Available data =
_ _ _ _ _ _ _

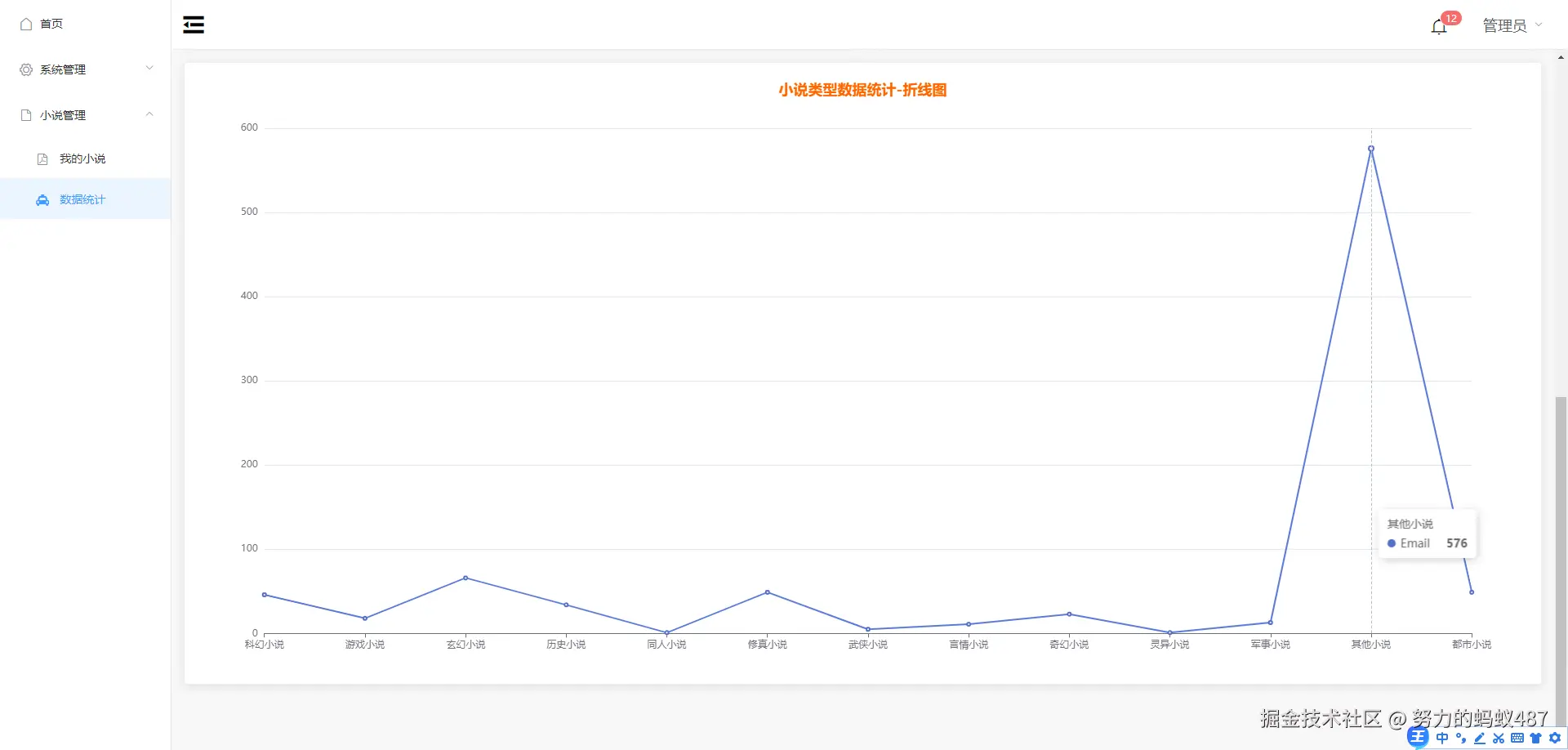Select the 数据统计 menu item
1568x750 pixels.
click(82, 199)
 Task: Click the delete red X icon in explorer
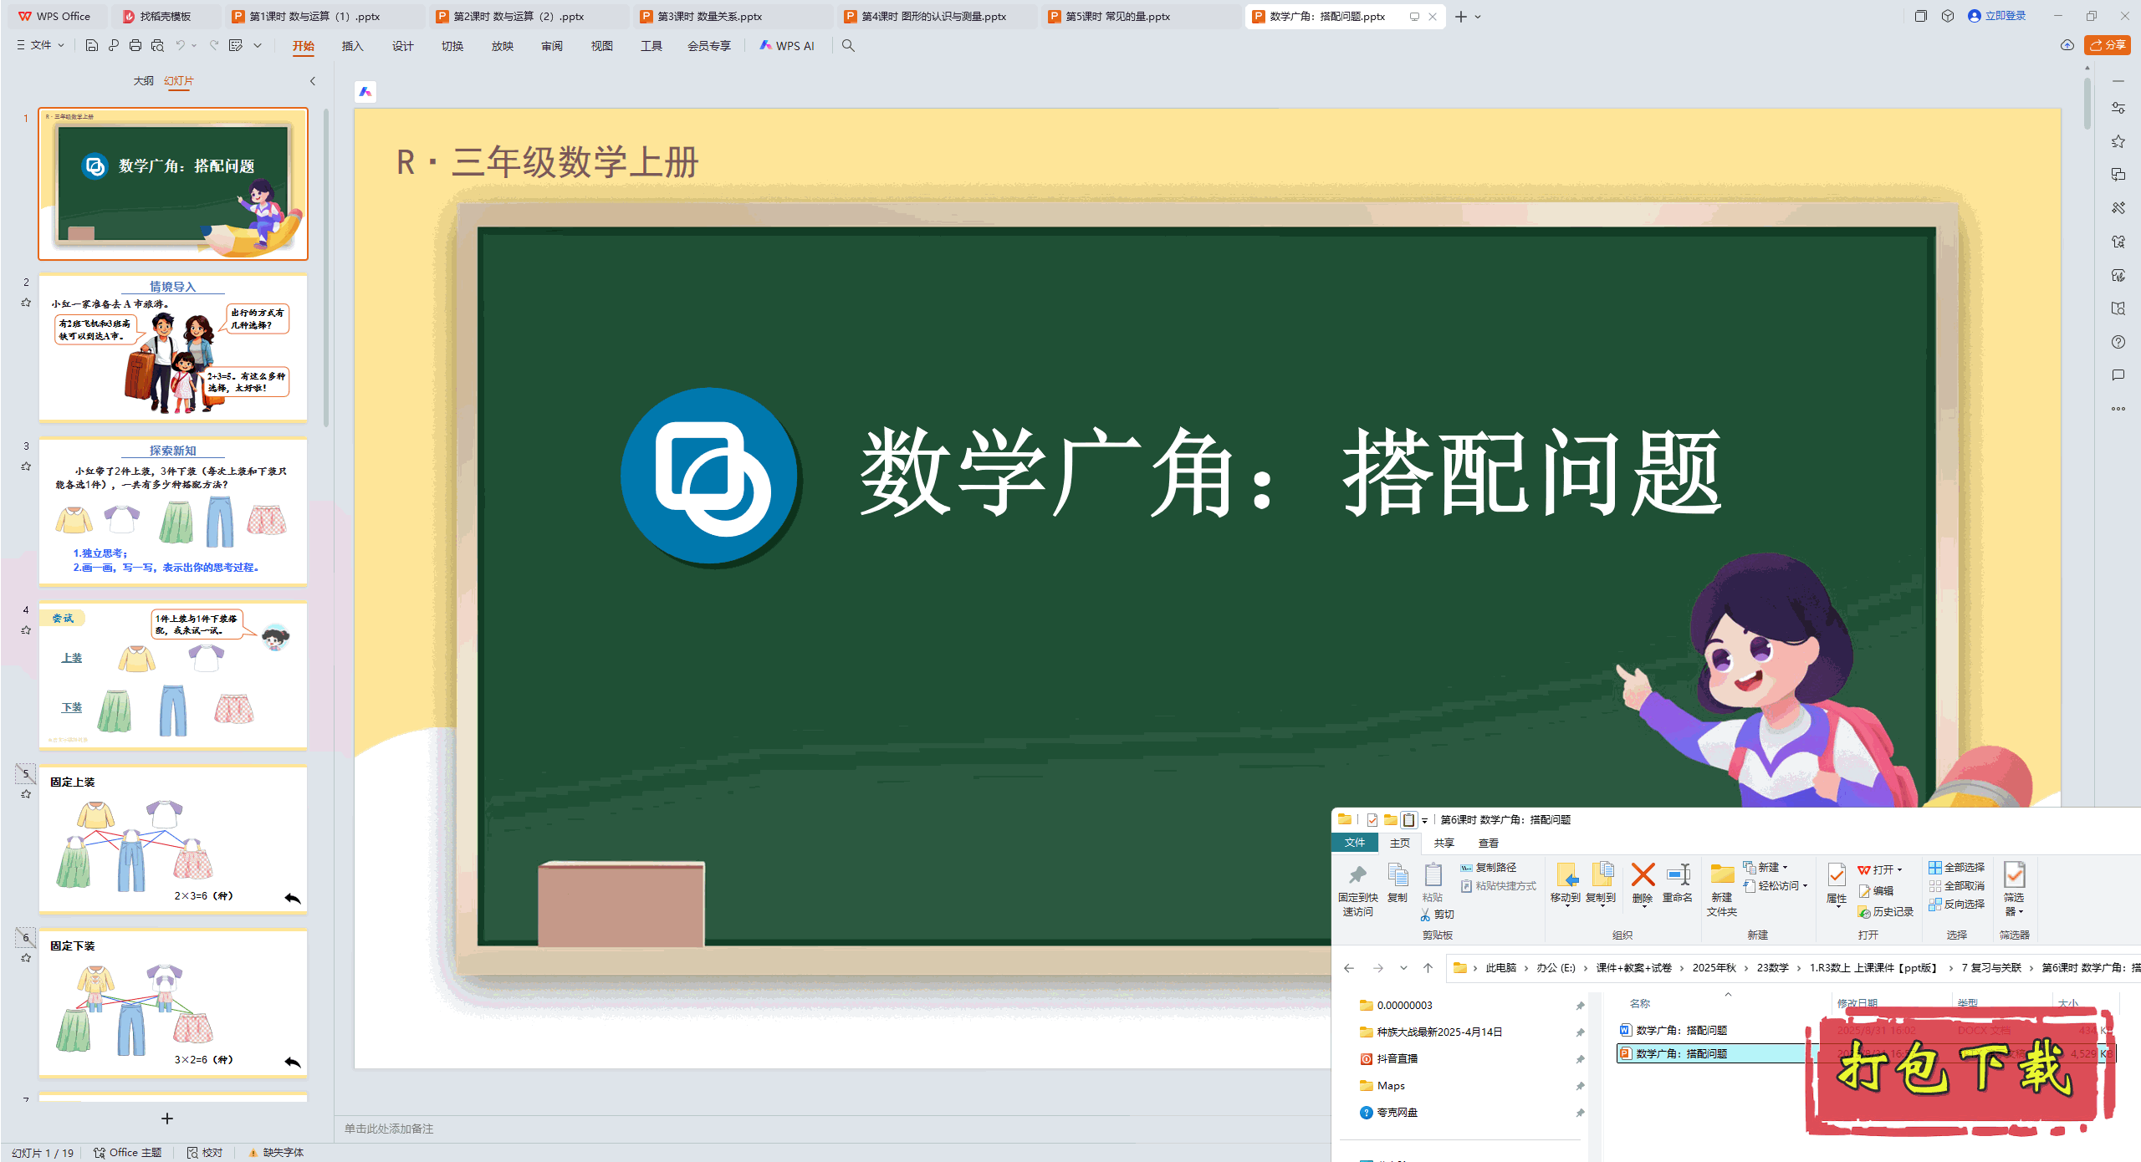click(1643, 876)
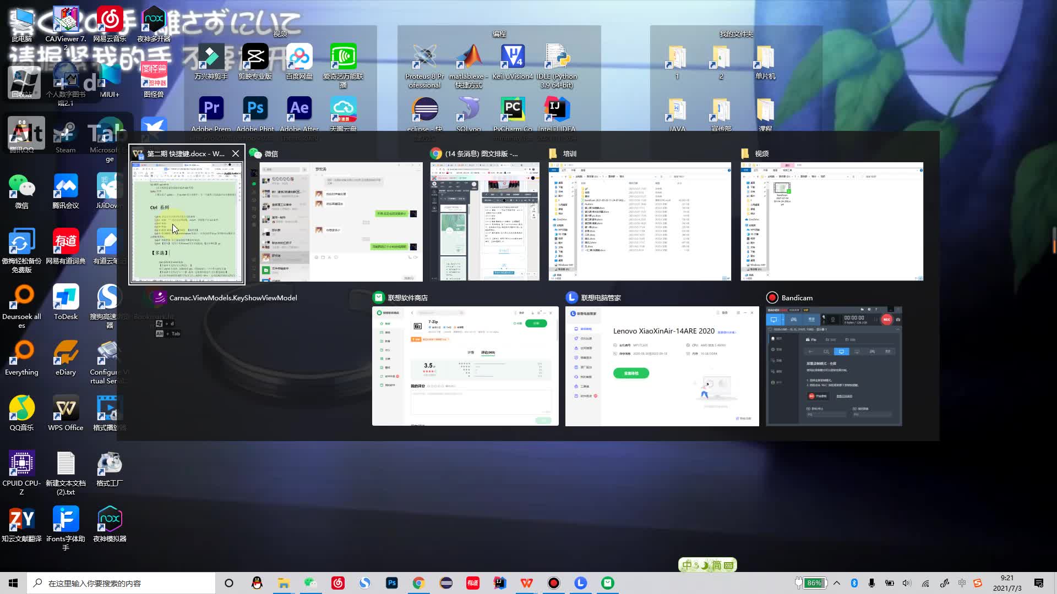Select the Bandicam window in the switcher
Viewport: 1057px width, 594px height.
point(833,366)
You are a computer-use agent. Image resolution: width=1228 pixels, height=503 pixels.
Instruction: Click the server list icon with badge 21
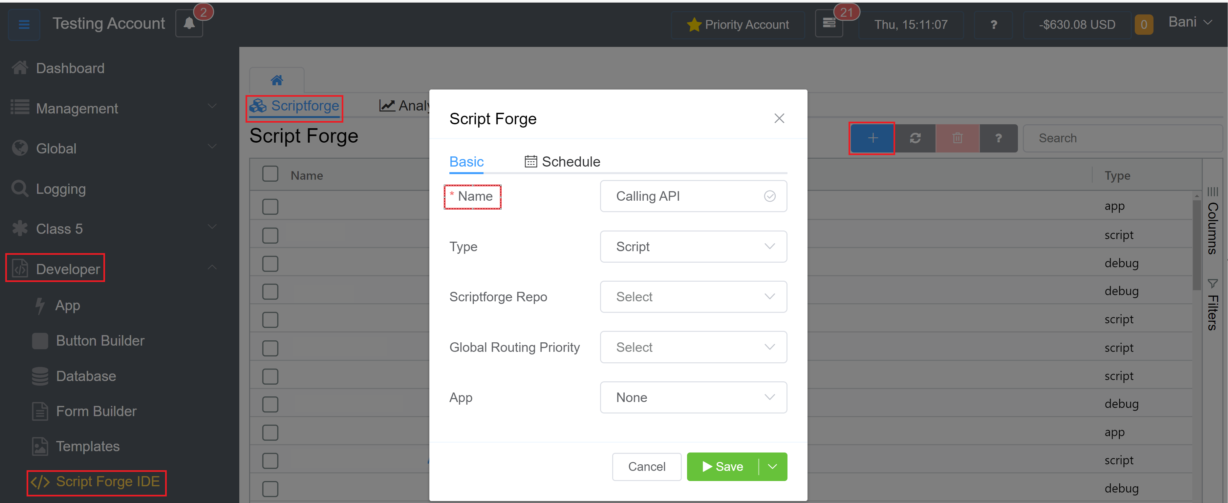coord(829,24)
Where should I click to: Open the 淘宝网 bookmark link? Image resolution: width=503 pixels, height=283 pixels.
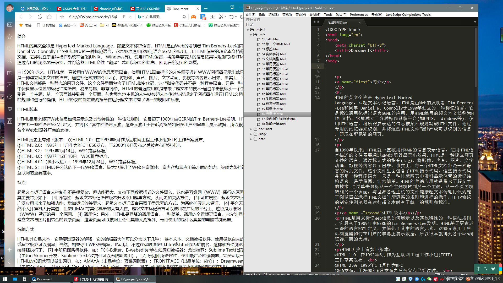coord(88,25)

_ _ _ _ _ _ _

Required action =
Pictures are to be left out; otherwise, copy exactly each line from the one containing "Where should I" through the last line of the listing.

Expected output =
Where should I click to: Open the 淘宝网 bookmark link? Image resolution: width=503 pixels, height=283 pixels.
coord(88,25)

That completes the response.